_TASK ITEM_.
Beneath this task are records; print exactly the stretch of them from the line with "Instruction: Click the chevron" through the line with "The width and height of the screenshot is (248, 170).", both ends included.

Dataset entries
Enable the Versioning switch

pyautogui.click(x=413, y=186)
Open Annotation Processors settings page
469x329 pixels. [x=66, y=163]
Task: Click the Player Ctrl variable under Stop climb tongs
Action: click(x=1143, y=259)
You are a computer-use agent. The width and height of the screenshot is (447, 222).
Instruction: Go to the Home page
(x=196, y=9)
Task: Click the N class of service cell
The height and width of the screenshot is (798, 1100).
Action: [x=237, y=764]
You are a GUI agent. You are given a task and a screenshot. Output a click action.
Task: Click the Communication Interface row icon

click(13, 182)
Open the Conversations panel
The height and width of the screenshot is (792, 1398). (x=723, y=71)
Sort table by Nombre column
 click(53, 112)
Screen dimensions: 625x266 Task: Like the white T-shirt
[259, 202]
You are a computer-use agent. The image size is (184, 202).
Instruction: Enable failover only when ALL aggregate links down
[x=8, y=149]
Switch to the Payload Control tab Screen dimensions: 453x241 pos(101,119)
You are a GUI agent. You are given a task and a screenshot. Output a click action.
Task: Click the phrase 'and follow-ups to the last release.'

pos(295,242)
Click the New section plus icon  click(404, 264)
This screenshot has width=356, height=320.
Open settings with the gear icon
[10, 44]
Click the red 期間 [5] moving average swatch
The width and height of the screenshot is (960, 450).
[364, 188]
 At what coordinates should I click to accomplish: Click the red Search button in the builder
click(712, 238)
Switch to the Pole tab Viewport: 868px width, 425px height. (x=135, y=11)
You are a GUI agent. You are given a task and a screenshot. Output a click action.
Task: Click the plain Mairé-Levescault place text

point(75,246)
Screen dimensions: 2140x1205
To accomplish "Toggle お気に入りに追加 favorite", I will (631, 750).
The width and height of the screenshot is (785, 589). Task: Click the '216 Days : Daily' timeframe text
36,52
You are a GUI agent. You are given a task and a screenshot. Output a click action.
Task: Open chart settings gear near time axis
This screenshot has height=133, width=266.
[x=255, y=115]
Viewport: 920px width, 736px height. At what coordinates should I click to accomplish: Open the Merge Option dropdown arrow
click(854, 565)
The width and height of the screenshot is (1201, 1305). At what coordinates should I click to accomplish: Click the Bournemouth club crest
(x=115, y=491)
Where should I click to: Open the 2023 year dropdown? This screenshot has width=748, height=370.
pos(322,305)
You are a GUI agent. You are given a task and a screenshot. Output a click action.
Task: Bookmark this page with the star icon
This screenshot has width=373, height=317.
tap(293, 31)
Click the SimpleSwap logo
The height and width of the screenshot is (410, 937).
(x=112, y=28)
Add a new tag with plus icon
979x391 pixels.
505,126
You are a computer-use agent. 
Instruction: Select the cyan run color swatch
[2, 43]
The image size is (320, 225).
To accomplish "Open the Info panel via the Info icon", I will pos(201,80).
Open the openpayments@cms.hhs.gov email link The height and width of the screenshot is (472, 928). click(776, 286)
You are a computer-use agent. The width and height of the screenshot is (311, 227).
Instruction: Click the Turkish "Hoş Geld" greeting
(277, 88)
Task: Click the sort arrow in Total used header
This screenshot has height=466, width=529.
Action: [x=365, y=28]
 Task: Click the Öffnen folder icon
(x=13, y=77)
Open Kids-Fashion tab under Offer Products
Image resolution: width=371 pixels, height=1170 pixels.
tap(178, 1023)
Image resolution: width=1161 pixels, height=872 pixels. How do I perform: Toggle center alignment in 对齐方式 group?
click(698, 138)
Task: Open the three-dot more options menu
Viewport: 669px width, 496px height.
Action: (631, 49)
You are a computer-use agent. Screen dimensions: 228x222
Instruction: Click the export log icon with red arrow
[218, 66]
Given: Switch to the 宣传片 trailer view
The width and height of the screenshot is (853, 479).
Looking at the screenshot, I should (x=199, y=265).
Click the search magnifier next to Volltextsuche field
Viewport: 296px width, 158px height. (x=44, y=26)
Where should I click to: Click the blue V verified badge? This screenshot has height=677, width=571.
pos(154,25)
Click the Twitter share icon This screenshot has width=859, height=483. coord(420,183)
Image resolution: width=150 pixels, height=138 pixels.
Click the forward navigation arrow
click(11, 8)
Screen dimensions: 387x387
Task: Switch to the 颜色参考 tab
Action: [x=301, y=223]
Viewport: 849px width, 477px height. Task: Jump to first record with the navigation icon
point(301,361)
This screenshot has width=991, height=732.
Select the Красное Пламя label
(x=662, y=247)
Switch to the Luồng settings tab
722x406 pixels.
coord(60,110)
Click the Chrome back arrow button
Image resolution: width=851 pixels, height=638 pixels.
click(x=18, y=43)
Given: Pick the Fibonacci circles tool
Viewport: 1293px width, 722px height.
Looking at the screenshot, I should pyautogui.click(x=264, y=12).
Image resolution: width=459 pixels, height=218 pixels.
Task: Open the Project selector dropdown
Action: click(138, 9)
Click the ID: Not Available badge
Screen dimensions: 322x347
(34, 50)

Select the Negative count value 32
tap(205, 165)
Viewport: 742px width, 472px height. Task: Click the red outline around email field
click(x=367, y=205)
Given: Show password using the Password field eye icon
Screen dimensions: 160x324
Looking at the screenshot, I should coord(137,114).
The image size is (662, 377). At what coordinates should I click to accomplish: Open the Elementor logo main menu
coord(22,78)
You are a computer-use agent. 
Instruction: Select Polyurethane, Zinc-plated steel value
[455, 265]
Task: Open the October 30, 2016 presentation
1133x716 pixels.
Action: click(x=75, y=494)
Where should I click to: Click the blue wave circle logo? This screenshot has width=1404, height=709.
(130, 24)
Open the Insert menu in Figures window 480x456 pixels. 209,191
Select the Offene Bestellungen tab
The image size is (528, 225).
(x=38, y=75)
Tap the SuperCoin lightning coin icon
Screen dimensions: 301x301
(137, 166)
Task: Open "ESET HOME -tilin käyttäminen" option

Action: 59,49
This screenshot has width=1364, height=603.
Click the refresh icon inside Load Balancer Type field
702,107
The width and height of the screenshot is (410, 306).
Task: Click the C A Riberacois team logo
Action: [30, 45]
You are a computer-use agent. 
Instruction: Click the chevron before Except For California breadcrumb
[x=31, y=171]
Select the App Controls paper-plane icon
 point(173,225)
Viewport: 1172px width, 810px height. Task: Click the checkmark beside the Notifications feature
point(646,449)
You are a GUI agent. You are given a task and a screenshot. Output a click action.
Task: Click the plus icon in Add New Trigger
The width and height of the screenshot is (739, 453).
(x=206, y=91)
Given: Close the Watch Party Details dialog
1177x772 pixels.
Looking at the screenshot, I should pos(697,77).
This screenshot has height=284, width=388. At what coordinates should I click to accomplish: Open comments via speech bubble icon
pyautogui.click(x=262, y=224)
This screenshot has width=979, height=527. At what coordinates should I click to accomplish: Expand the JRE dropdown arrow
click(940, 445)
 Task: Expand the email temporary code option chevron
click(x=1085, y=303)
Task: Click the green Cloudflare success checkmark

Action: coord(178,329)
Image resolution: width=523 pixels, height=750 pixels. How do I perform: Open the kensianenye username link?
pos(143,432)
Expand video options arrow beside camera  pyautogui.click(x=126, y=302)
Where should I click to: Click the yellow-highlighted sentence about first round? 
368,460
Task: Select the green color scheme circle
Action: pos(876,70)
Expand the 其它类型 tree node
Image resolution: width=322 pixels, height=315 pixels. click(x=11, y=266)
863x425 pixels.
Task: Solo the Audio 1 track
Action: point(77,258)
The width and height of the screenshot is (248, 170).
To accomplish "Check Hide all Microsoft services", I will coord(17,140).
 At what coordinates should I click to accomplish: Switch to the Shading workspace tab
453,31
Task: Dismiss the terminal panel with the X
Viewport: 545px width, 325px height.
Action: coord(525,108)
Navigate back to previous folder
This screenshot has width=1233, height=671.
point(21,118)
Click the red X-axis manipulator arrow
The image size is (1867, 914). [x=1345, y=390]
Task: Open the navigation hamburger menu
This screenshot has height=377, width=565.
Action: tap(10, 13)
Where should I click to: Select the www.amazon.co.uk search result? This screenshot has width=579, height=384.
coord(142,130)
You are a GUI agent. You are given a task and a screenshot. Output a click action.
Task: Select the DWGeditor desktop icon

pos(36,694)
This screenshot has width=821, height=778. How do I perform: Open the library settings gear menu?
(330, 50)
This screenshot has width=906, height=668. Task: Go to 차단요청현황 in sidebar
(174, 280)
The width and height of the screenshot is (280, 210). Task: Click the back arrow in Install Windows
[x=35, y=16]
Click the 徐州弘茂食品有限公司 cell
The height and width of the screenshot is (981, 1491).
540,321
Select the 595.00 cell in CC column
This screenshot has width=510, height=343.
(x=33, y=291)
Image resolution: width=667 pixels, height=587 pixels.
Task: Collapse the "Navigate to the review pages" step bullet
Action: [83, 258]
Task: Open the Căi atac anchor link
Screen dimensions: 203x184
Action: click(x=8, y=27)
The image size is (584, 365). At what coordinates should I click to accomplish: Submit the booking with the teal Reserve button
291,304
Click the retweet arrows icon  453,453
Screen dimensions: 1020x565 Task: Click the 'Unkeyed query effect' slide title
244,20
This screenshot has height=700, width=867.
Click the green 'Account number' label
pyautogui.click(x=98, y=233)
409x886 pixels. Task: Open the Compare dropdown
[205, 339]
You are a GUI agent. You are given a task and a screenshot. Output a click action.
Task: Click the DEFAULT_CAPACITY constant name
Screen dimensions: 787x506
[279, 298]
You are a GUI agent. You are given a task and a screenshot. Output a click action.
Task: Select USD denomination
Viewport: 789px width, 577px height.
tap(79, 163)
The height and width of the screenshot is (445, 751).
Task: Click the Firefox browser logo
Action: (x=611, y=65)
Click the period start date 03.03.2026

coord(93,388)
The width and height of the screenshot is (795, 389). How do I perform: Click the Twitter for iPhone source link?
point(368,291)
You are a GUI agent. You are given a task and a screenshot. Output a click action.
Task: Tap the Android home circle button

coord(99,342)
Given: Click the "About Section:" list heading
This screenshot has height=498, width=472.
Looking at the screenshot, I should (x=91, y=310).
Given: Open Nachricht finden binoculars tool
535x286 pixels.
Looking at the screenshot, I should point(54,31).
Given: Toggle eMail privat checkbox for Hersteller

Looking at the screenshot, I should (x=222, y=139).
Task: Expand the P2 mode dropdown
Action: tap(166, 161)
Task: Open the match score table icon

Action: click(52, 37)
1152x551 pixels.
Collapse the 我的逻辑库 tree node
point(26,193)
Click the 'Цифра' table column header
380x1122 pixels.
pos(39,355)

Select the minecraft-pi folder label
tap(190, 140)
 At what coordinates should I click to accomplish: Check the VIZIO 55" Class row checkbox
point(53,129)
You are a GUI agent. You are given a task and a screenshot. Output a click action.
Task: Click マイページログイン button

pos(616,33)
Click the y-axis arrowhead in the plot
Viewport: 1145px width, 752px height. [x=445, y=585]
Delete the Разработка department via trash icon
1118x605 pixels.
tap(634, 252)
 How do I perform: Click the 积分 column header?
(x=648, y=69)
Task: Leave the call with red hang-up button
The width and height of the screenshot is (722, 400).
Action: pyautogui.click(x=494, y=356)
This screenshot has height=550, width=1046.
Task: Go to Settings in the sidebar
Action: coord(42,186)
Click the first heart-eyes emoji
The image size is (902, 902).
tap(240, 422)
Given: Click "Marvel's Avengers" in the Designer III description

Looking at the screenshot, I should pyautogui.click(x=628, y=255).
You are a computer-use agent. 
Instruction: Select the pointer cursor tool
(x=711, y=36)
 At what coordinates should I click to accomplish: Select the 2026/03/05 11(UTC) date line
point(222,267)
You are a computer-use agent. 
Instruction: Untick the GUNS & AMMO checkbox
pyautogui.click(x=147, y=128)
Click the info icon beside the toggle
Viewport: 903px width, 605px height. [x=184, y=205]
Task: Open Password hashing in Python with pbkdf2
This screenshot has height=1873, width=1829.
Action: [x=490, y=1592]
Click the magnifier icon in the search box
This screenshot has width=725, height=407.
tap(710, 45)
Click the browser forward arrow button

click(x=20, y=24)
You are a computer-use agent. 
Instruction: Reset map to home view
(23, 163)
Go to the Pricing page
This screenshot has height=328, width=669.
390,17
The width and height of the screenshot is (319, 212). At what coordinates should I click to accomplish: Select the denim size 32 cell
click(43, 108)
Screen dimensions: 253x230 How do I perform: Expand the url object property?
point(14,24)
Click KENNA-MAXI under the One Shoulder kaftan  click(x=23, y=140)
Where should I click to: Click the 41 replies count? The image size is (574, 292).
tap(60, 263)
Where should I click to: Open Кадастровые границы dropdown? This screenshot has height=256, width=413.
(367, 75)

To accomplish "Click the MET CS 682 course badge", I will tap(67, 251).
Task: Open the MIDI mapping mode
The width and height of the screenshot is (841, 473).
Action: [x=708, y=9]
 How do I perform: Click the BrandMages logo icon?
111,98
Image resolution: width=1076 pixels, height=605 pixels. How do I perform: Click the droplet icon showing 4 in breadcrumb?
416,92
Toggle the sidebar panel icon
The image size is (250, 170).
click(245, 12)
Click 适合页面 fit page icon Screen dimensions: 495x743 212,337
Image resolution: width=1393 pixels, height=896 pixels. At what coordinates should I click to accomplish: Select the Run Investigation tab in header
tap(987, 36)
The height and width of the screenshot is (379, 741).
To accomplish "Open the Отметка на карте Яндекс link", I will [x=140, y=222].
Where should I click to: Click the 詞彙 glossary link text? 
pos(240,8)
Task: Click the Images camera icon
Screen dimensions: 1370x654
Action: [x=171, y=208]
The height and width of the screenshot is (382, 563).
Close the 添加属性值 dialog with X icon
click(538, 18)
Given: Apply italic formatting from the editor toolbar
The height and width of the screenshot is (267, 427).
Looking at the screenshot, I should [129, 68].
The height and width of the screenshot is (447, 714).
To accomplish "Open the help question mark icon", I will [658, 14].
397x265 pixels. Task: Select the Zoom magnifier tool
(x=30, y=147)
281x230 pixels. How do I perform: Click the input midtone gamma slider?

_ANSWER FOR THIS EXERCISE_.
Instruction: Click the chevron before Except For California breadcrumb
[x=31, y=171]
Select the App Controls paper-plane icon
 point(173,225)
Viewport: 1172px width, 810px height. Task: Click the checkmark beside the Notifications feature
point(646,449)
You are a GUI agent. You are given a task and a screenshot. Output a click action.
Task: Click the plus icon in Add New Trigger
The width and height of the screenshot is (739, 453).
(x=206, y=91)
Given: Close the Watch Party Details dialog
1177x772 pixels.
Looking at the screenshot, I should pos(697,77).
This screenshot has height=284, width=388. At what coordinates should I click to accomplish: Open comments via speech bubble icon
pyautogui.click(x=262, y=224)
This screenshot has width=979, height=527. At what coordinates should I click to accomplish: Expand the JRE dropdown arrow
click(940, 445)
 Task: Expand the email temporary code option chevron
click(x=1085, y=303)
Task: Click the green Cloudflare success checkmark

Action: coord(178,329)
Image resolution: width=523 pixels, height=750 pixels. How do I perform: Open the kensianenye username link?
pos(143,432)
Expand video options arrow beside camera  pyautogui.click(x=126, y=302)
Where should I click to: Click the yellow-highlighted sentence about first round? 
368,460
Task: Select the green color scheme circle
Action: pos(876,70)
Expand the 其它类型 tree node
Image resolution: width=322 pixels, height=315 pixels. click(x=11, y=266)
863x425 pixels.
Task: Solo the Audio 1 track
Action: point(77,258)
The width and height of the screenshot is (248, 170).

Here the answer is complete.